• What you will do
Please repeat, from the entries that follow, the lines from the one containing "secret weapon to" through the one containing "Devis Gratuit (882, 156)" exactly, adding nothing.

-------- Information given

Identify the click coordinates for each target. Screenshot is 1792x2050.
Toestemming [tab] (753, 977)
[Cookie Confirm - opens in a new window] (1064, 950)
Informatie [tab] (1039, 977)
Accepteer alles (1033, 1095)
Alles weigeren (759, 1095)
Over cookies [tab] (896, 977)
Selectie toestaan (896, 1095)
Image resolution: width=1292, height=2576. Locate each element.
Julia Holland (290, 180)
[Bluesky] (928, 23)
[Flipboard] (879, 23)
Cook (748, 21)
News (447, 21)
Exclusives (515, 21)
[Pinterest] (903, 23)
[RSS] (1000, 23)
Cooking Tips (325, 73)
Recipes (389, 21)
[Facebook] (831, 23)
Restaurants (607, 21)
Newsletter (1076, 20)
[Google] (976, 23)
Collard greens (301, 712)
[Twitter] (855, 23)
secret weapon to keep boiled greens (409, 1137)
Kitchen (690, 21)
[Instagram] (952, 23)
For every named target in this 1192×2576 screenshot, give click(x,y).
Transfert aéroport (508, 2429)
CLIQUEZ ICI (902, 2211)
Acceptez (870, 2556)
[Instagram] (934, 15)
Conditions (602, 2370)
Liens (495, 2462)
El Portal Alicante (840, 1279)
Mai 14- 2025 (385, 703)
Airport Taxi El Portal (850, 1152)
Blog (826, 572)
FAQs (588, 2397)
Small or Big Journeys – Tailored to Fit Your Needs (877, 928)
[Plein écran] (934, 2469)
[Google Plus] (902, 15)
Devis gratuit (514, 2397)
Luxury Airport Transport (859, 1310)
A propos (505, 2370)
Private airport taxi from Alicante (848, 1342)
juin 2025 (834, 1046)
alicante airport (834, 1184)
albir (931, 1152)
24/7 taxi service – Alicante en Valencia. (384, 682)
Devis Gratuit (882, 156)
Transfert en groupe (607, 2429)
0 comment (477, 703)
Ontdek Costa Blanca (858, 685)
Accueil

----------------

• Written solution
secret weapon to keep boiled greens (409, 1137)
Kitchen (690, 21)
[Instagram] (952, 23)
For every named target in this 1192×2576 screenshot, give click(x,y).
Transfert aéroport (508, 2429)
CLIQUEZ ICI (902, 2211)
Acceptez (870, 2556)
[Instagram] (934, 15)
Conditions (602, 2370)
Liens (495, 2462)
El Portal Alicante (840, 1279)
Mai 14- 2025 (385, 703)
Airport Taxi El Portal (850, 1152)
Blog (826, 572)
FAQs (588, 2397)
Small or Big Journeys – Tailored to Fit Your Needs (877, 928)
[Plein écran] (934, 2469)
[Google Plus] (902, 15)
Devis gratuit (514, 2397)
Luxury Airport Transport (859, 1310)
A propos (505, 2370)
Private airport taxi from Alicante (848, 1342)
juin 2025 (834, 1046)
alicante airport (834, 1184)
albir (931, 1152)
24/7 taxi service – Alicante en Valencia. (384, 682)
Devis Gratuit (882, 156)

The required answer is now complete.